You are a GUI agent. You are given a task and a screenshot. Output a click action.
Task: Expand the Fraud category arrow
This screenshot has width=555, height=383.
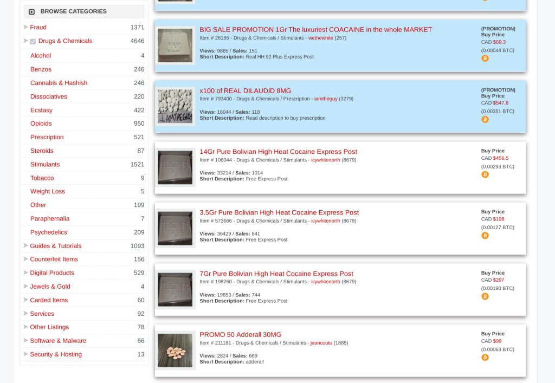(x=25, y=27)
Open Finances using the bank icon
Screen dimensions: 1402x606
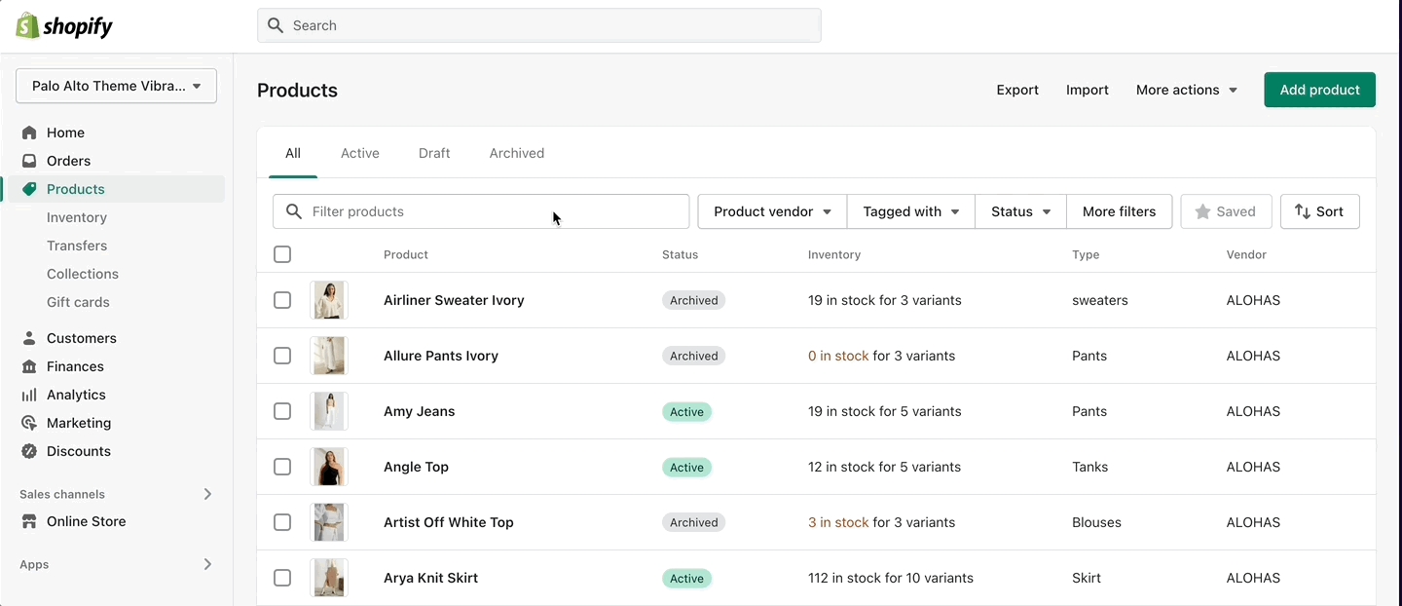pyautogui.click(x=29, y=366)
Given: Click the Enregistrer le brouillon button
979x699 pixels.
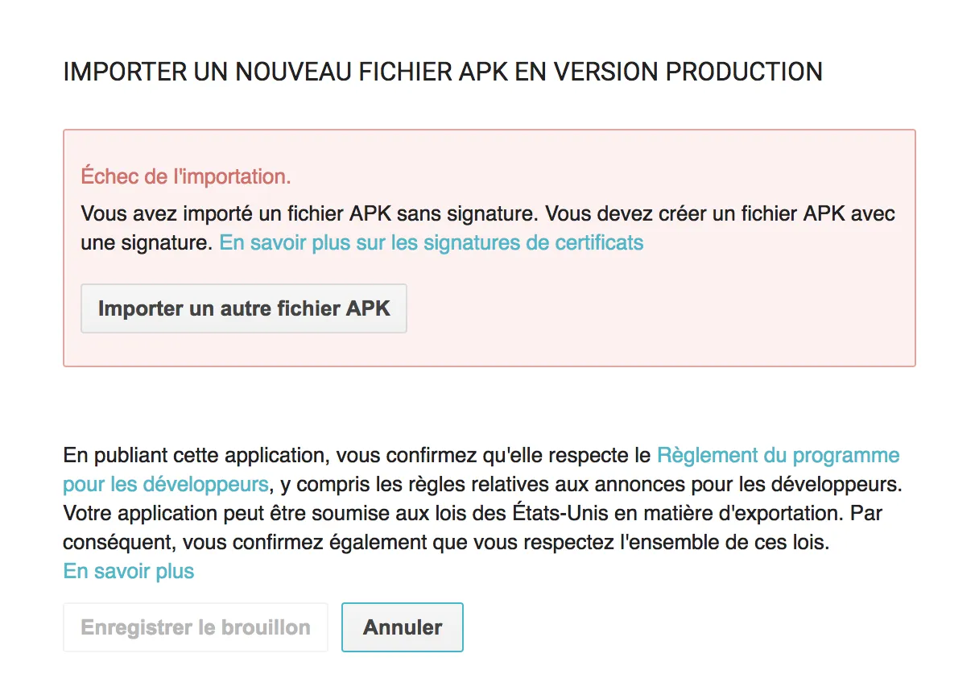Looking at the screenshot, I should 196,627.
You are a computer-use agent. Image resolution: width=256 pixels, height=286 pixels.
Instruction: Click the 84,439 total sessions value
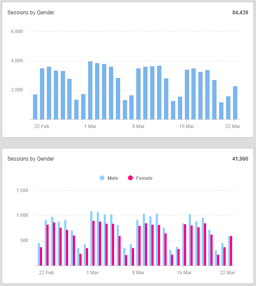240,13
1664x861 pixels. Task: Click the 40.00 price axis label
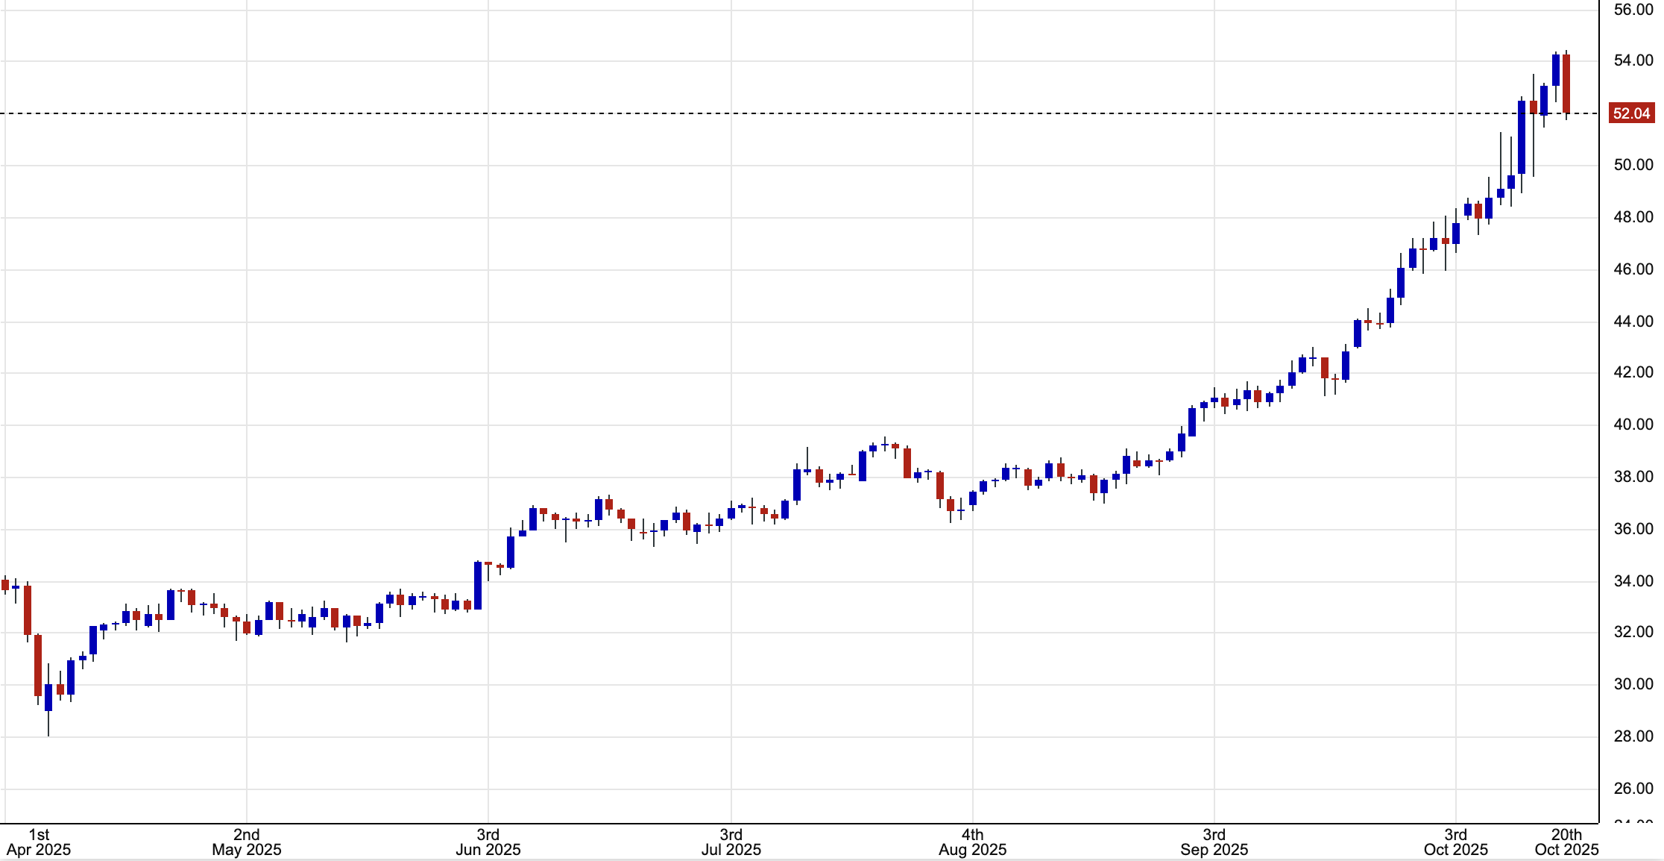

§ WRITTEN EXERCISE
Can you repeat the data word for word, starting with the line that contains "Open Finances using the bank icon" and going on through the end of the data, with the pictures left out?

§ ANSWER TO THE EXERCISE
Open Finances using the bank icon
Screen dimensions: 1402x606
pyautogui.click(x=29, y=366)
Given: Click the Enregistrer le brouillon button
979x699 pixels.
Looking at the screenshot, I should 196,627.
You are a computer-use agent. Image resolution: width=256 pixels, height=286 pixels.
Instruction: Click the 84,439 total sessions value
240,13
1664x861 pixels. Task: Click the 40.00 price axis label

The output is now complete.